池安也跟了过来,脸上错愕不急:“这是……”
余莫卿轻笑:“冯淑媛心似海底针,果不其然啊。”
池安皱眉:“那你想怎么办?”
余莫卿边走边说:“不碍,咱们都知道这扇子是她所宝贝的了,要是有人偷的话,冯淑媛会怎么想……不就是一墙的扇子吗,全都搬到阿桃屋里。”她也懒得管这绢扇里有什么宝贝,反正也与她无关。
池安与扬花面面相觑。
余莫卿转过身:“我会先拿着阿桃的令羽找她门口的侍女,就说阿桃有急事需离院三日,便趁机差遣她们回自己屋里。待她们走后,我们再将阿桃抬回她的屋里……”
说着余莫卿已经往外走去。
来到阿桃屋前,站着的两个侍女似乎在低头交谈着什么。
余莫卿走近了些,轻咳了一声。
那两个侍女闻声抬头,疑惑看向余莫卿:“不知姑娘所谓何事?大人正在休息。
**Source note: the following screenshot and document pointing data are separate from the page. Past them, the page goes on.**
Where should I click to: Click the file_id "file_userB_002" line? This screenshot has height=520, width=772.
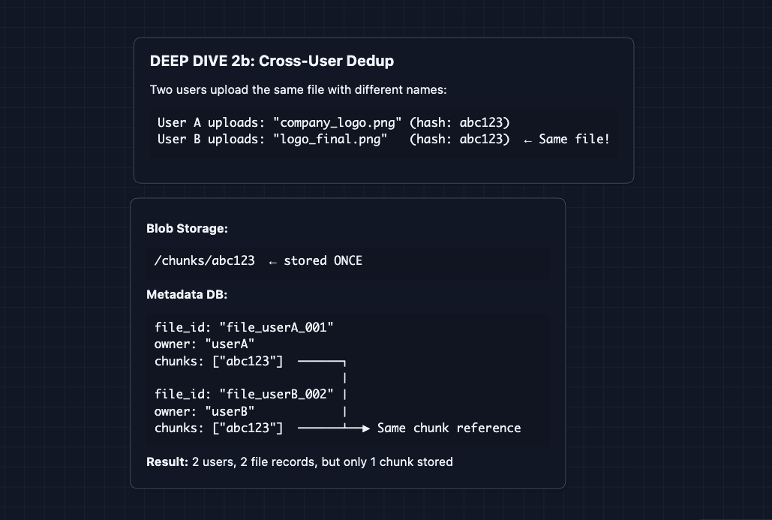(x=244, y=394)
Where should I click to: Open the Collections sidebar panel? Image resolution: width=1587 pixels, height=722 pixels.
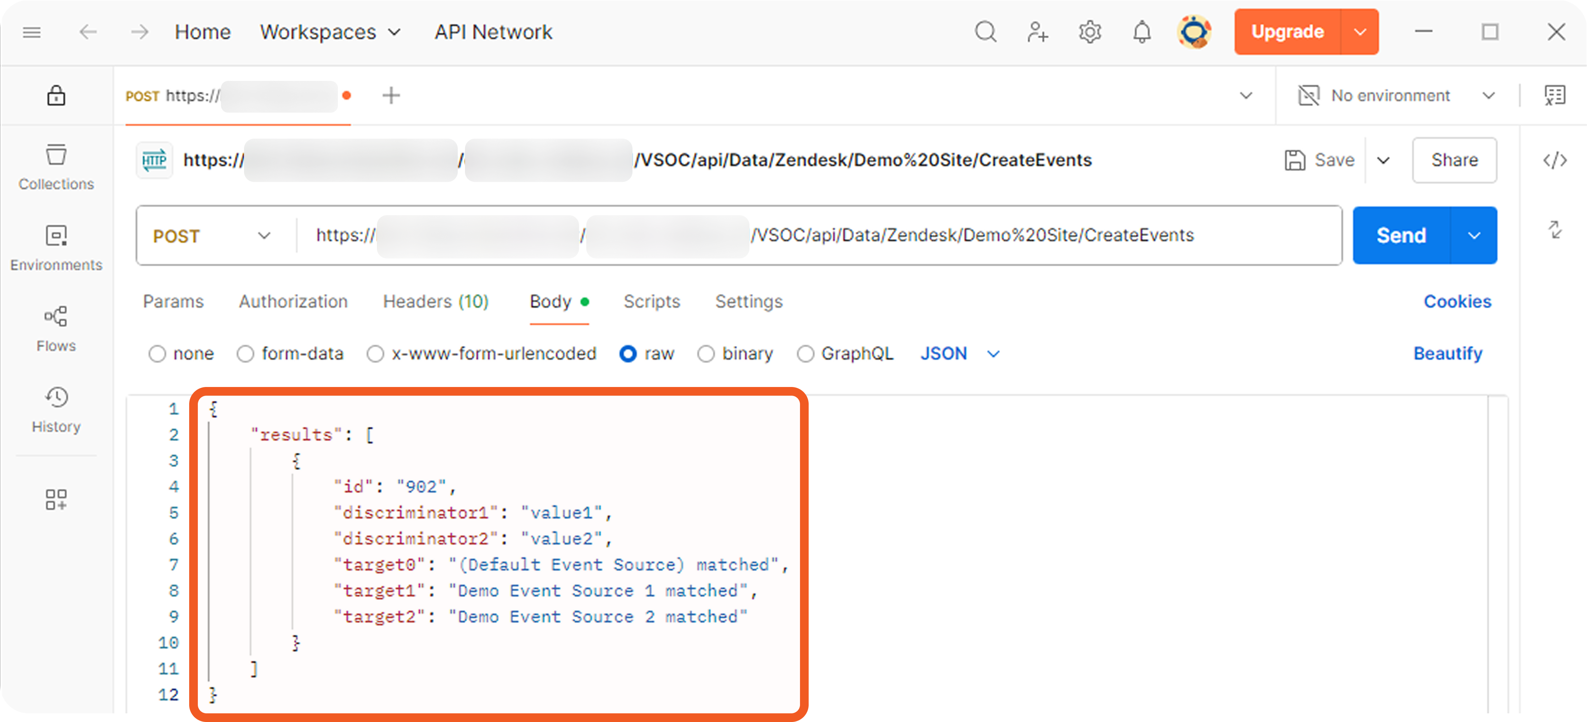[56, 166]
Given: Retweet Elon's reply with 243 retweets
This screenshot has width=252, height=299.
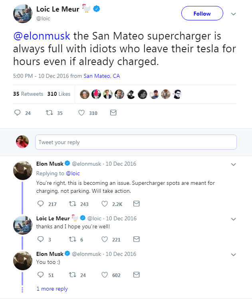Looking at the screenshot, I should pos(73,204).
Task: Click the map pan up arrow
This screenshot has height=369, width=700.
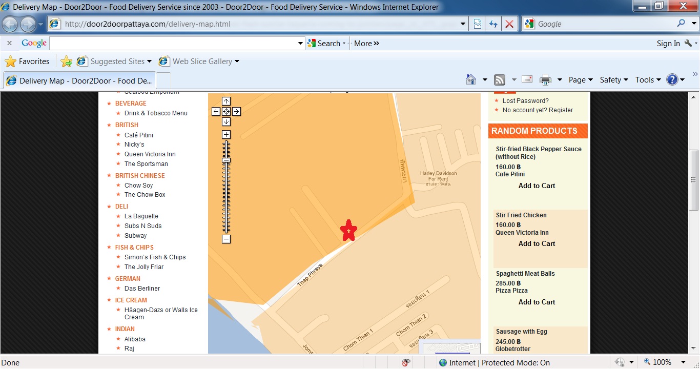Action: [x=226, y=101]
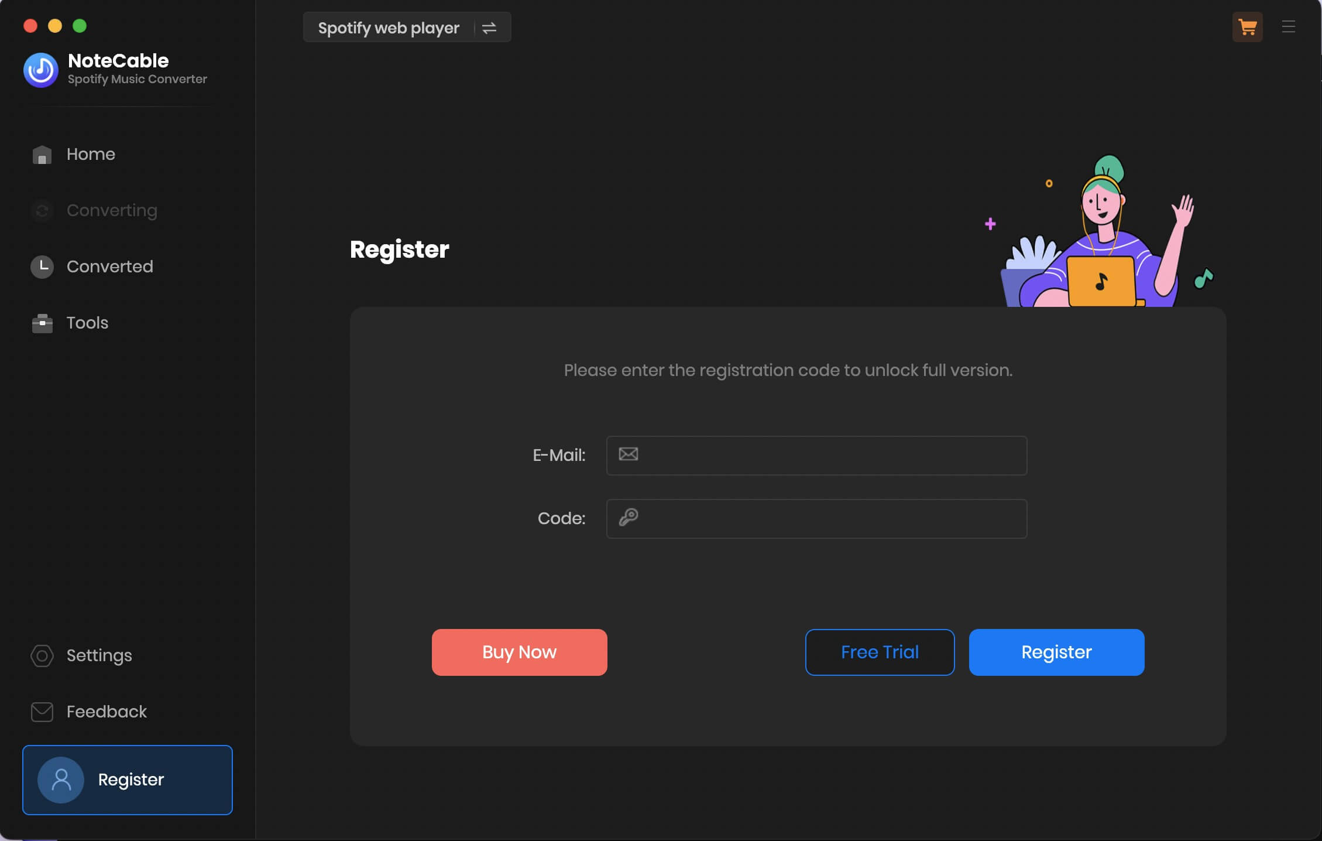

”
余莫卿暗笑,这阿桃倒是把侍女也哄着,她行礼道:“休息?我刚刚才遇到大人,怎么现在又在屋里休息了?”
侍女的脸色一下变得难看。
余莫卿拿出令羽举在她俩面前,道:“大人有急事离院三日,此令羽为证,让我过来通报……还请二位姐姐回屋休息,免得在这里受着寒风。”
两侍女仔细看了令羽,又打量起余莫卿,相视一番,便朝自己屋里走去了。
如余莫卿所料,阿桃的房门都没关,只是让侍女站在门口守着而已。
她掩了门便折回冯淑媛屋里,开始动手搬阿桃。
腊八的夜寒风鼓吹,可是没有一个人感受到了暴风雪的降临。
这一夜在其他罪女心里,是放纵的,不受拘束的,这样的热闹甚至还维持了几天。
直到十四那日夜里,冯淑媛的车马急急赶了回来。